Saved data entries:
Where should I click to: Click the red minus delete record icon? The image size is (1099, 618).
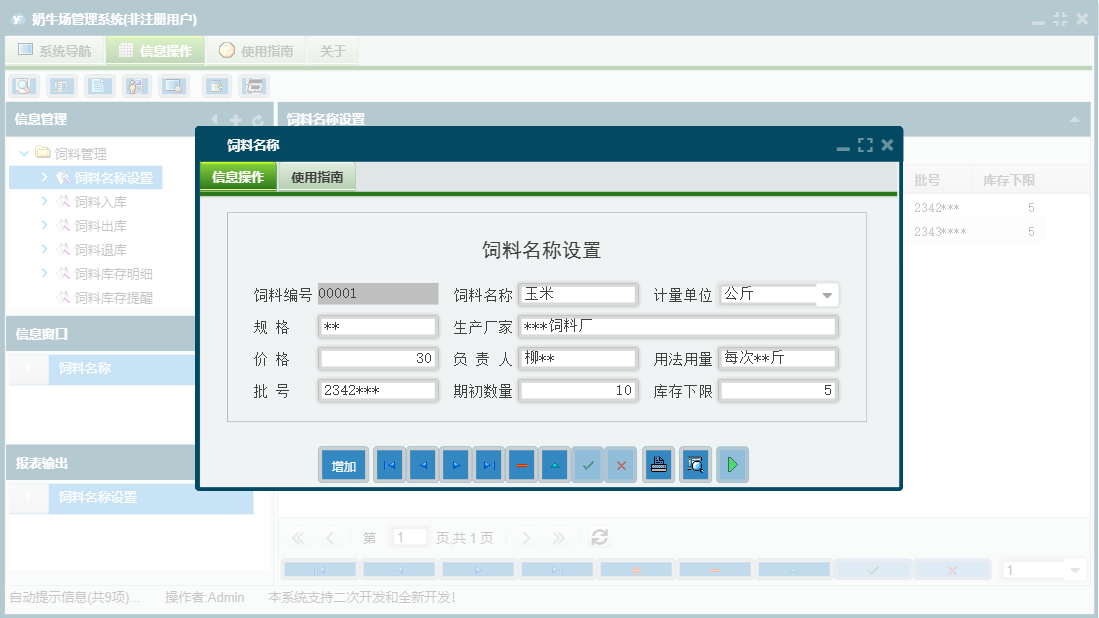pos(521,465)
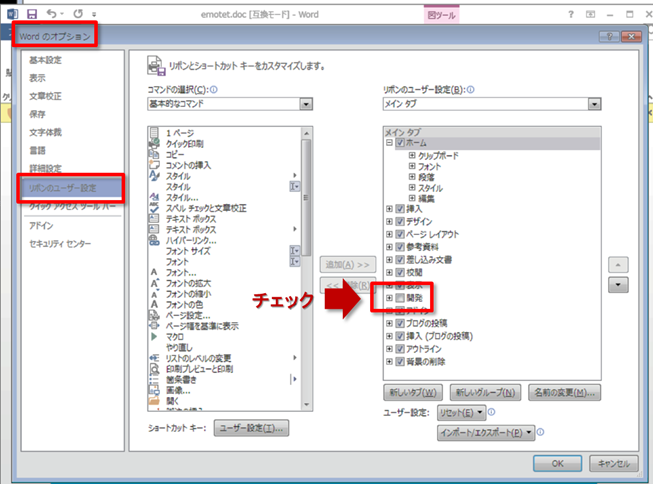653x484 pixels.
Task: Click the Save icon in the title bar
Action: click(x=31, y=15)
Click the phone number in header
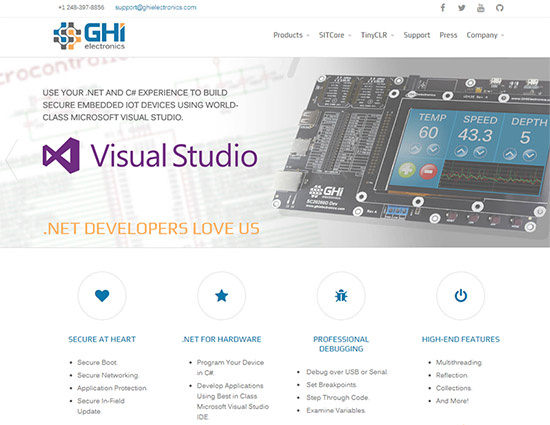The image size is (550, 425). pos(81,7)
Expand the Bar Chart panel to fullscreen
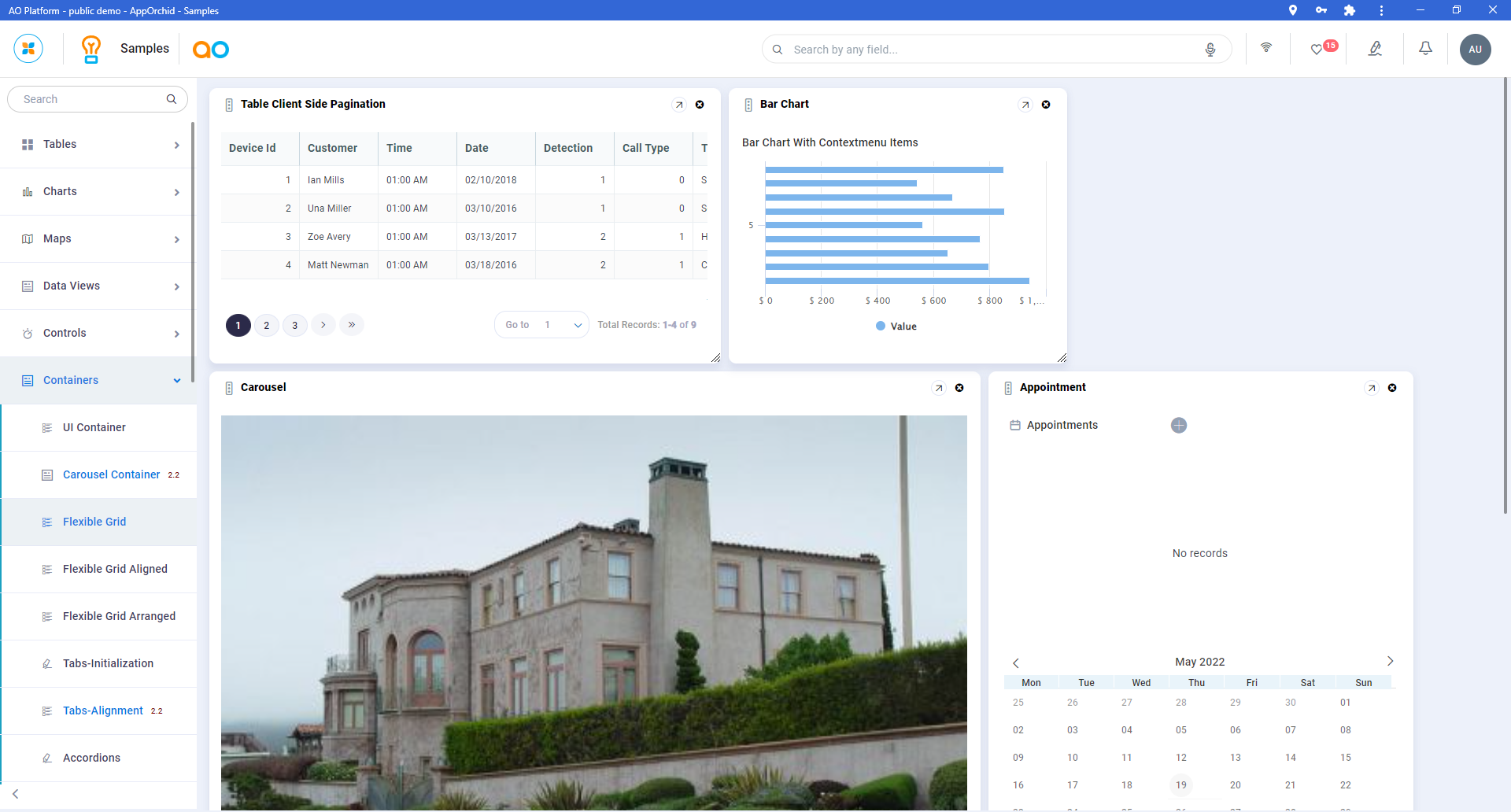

### Short exercise
Format every line of the entries above as a Markdown table with the columns "Row" and "Text", numbering each line and skipping blank ones. Leave the pictures out of the table.

### Result below
| Row | Text |
|---|---|
| 1 | Where should I click to: Click the red minus delete record icon? The image size is (1099, 618). |
| 2 | pos(521,465) |
| 3 | 653x484 pixels. |
| 4 | Task: Click the Save icon in the title bar |
| 5 | Action: click(x=31, y=15) |
| 6 | Click the phone number in header |
| 7 | The image size is (550, 425). pos(81,7) |
| 8 | Expand the Bar Chart panel to fullscreen |